La voglia di conciliare guida sportiva e impatto ecologico
sta toccando anche i marchi più lussuosi ed esclusivi del listino. Al punto che
anche Bentley ha mostrato un interesse particolare per i biocarburanti,
mettendo in cantiere un nuovo modello che riprende una vecchia denominazione
del 1925: Continental Supersports.
Descritto dai suoi autori come "Extreme Bentley", la nuova Continental
Supersports sarà la più veloce e più potente Bentley della storia. Equipaggiata
con un motore W12 di 6.0 litri da 621cv, l'ultima aggiunta alla gamma
Continental GT è in grado di accelerare da 0 a 100 km/h in soli 3,7 secondi e
raggiunge una velocità massima di 330km/h.

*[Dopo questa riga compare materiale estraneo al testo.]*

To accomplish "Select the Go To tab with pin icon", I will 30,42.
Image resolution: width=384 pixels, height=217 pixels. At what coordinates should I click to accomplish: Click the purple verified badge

Il picco di coppia è 800Nm.
La sua grande peculiarità però è il motore:la Supersports è anche la prima Bentley in grado di funzionare sia a
benzina, sia con i biocarburanti. Un impiego di pionieristico della tecnologia FlexFuel
nel settore lusso. Il primo stadio per la realizzazione di una gamma completa
di modelli compatibili con carburanti rinnovabili da completare entro il 2012.

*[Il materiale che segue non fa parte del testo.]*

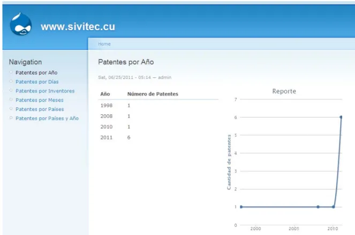Open Patentes por Año navigation item
Screen dimensions: 355x235
(x=36, y=72)
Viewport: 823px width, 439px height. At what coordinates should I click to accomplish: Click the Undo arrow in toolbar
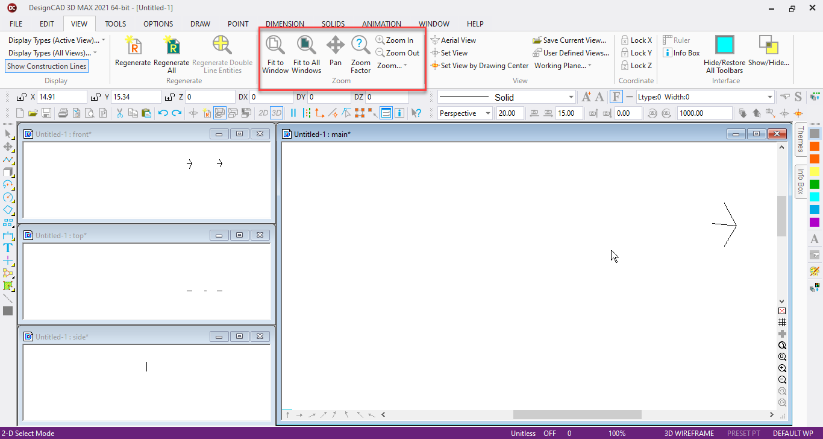(163, 113)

Anche se meno efficienti per unità di volume rispetto ai tradizionali
combustibili fossili, l’etanolo e altri biocarburanti sono in grado di produrre
una prodigiosa quantità di potenza, mantenendo le emissioni di CO2
relativamente basse. Oltre che consentire una maggiore potenza in paragone a
quella prodotta dai motori a benzina.
Ma non è solo questione di combustibili. Il Continental Supersports inoltre
dotato di un nuovo cambio Quickshift che dimezza i tempi di cambiata rispetto
alla Continental GT. Inoltre, le maggiori performance sono ottenute tramite
l'utilizzo di una serie di accessori tra cui telaio, sterzo e sospensioni
modificate in senso sportivo e componenti meccaniche alleggerite.